A usability study involves:

  • Recruiting study participants to visit your website.
  • Providing participants with a list of tasks.
  • Asking for feedback as the participants navigate your website.
  • Recording the whole process for analysis.

Brands have been conducting traditional usability studies since the 1990s and focus groups since the ’50s. However, in recent years usability studies have become more popular through technologies like UserTesting.

UserTesting has taken the traditional model of usability studies and brought it to life in an online platform. The site allows you to recruit participants and manage your usability study videos; all while promising to deliver your study results in 24 hours.

When conducting a usability study you should test the effectiveness of your site by asking the right questions to the participants on your site. You must be careful in how you structure questions and be sure you are keeping an eye on the behavior of your participants.

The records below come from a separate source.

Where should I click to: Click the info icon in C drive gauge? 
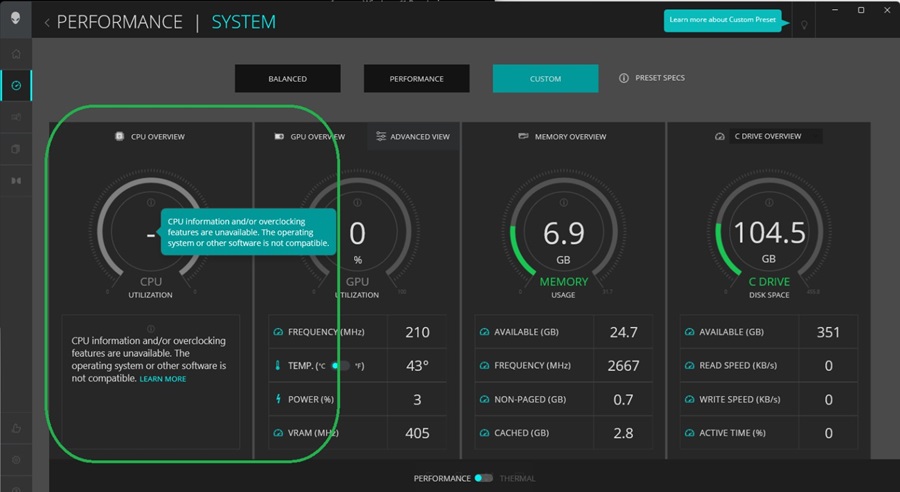pos(769,202)
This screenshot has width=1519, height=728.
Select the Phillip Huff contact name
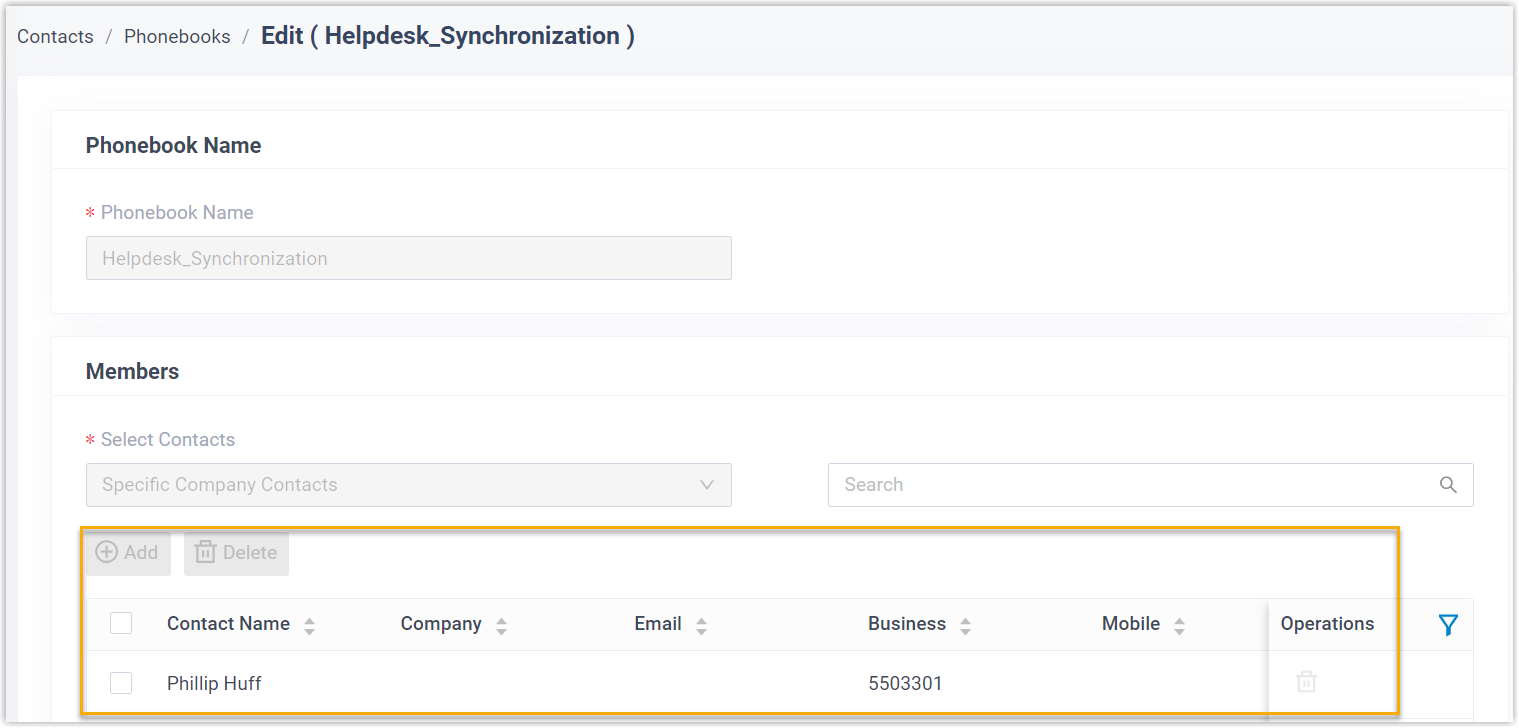click(x=214, y=684)

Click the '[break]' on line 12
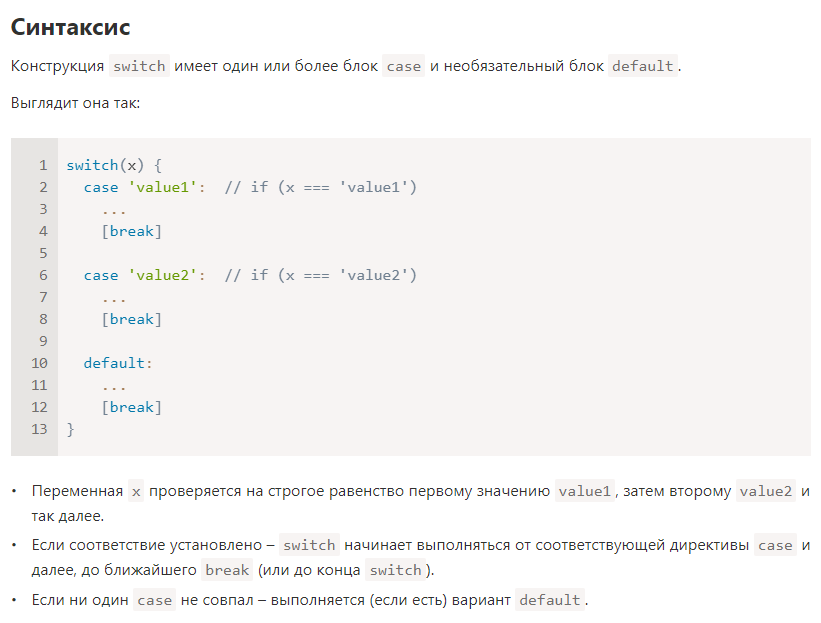coord(131,407)
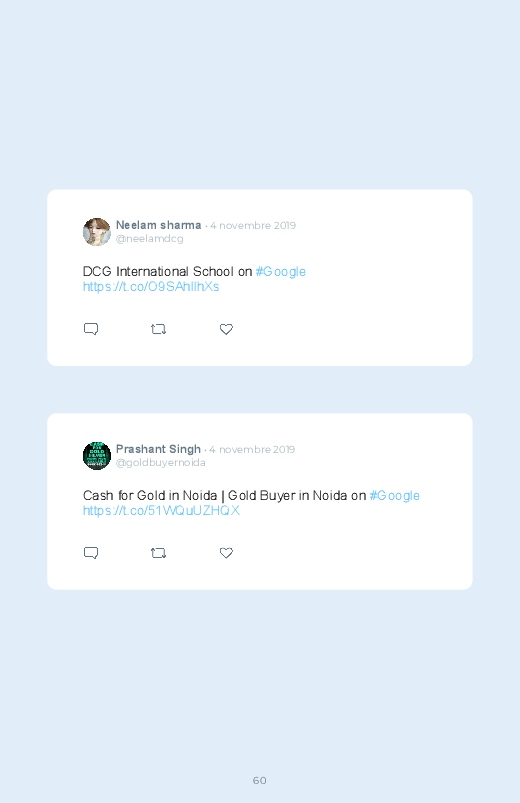520x803 pixels.
Task: Open Prashant Singh's gold dealer avatar
Action: pos(97,456)
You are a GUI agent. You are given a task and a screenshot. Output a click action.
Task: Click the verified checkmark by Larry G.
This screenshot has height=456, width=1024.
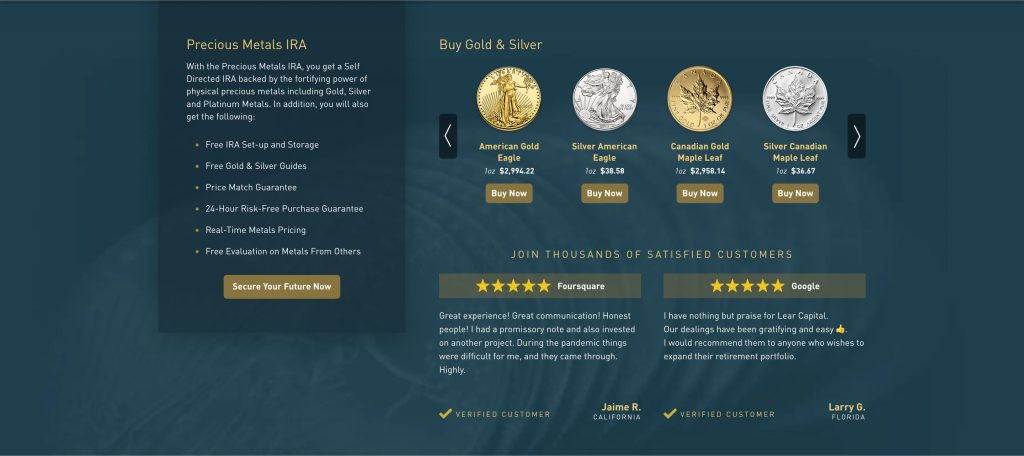(x=670, y=413)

To avoid leading the user into an answer, the questions must be written in a way that can’t be misinterpreted as direction. It’s also important not to hint at the answer you’re looking for since this, too, will skew the results.

Cart Abandonment Surveys

Cart abandonment surveys allow you to target site visitors who are showing intent to leave the page where they currently are. If you want to know why the exit rate is so high on your cart or checkout pages, the cart abandonment survey is the easiest way to gain customer feedback.

The answer format can be multiple choice or open answer. With this information, you can grasp an understanding of the site usage, the types of visitors, the visitor’s mentality/mindset or the reasons for abandoning the site during a crucial step.

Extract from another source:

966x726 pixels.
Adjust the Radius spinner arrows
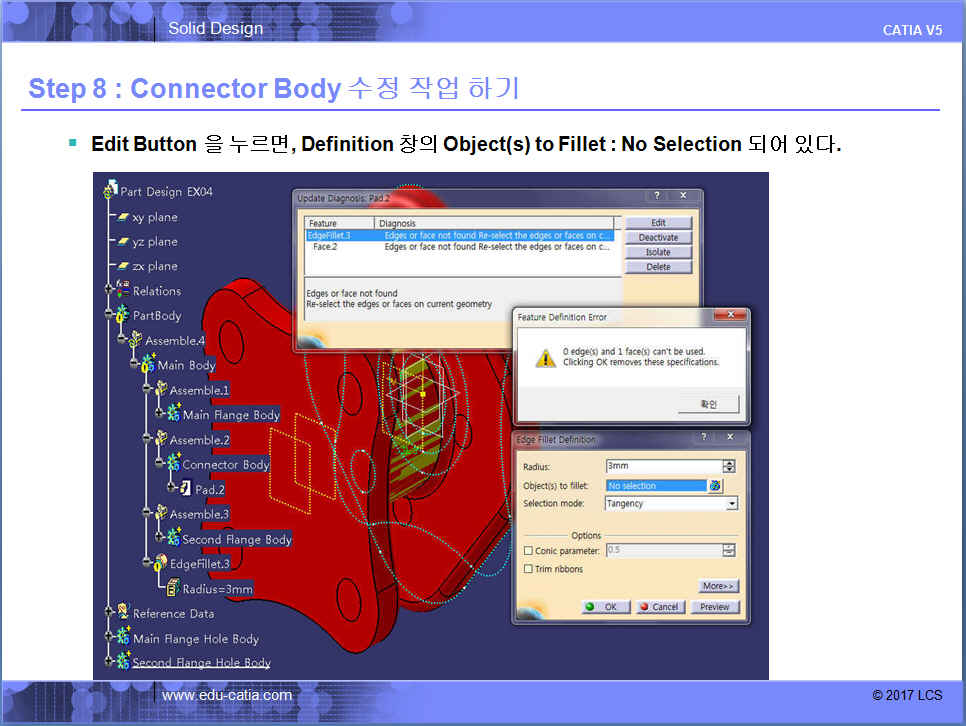coord(729,466)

Below is an example of what a site survey question looks like when a user is exposed to a survey, and the results for that specific question:

Here are eight tips to improve conversion rates.

Consumer Surveys

Mass consumer survey tools, such as Google Consumer Surveys, allow you to target the audience by age, location, income, etc. This tool helps you gather data quickly by segmenting your survey target audience and creating a wide range of surveys that can be conducted though A/B tests, brand tracking studies, market trend analysis, concept development, product development, market design, and campaign measurement.

As soon as you receive your results you also have multiple ways to segment survey responses so you can quickly glean insights down to a segmented demographics level.

For example, you may notice that consumers who live in rural areas have a higher chance of owning a pet or that younger audiences are more open to mobile apps than your older audience. The chart below shows Google Consumer Surveys’ various options to filter your survey results.

Heat Maps

Heat maps reveal where your website visitors are most frequently looking and clicking. This information will help you understand the eye path of the user and what attracts the most attention.

Heat maps can be used in navigation flow tests to verify that the user is clicking in the correct spot on the page to continue their path to purchase.

Scroll Maps

Scroll maps are similar to heat maps in that they indicate where the customers are scrolling to and spending most of their time. This data usually indicate what stands out to the customer and where information needs to be moved.

You Can Learn From Losing A/B Tests, Too

Not all test results from these studies are going to be positive. Yet, a negative result doesn’t have to stay negative.

Some of your best performing A/B tests could come from the insights gained from a losing test variation. For example, you might notice that one of your headlines does well while the other one fails. The failing headline will teach you just as much about your audience as the successful one.

Are you taking advantage of usability studies, surveys, heat maps or other tools to improve conversion rates? What has worked best for you?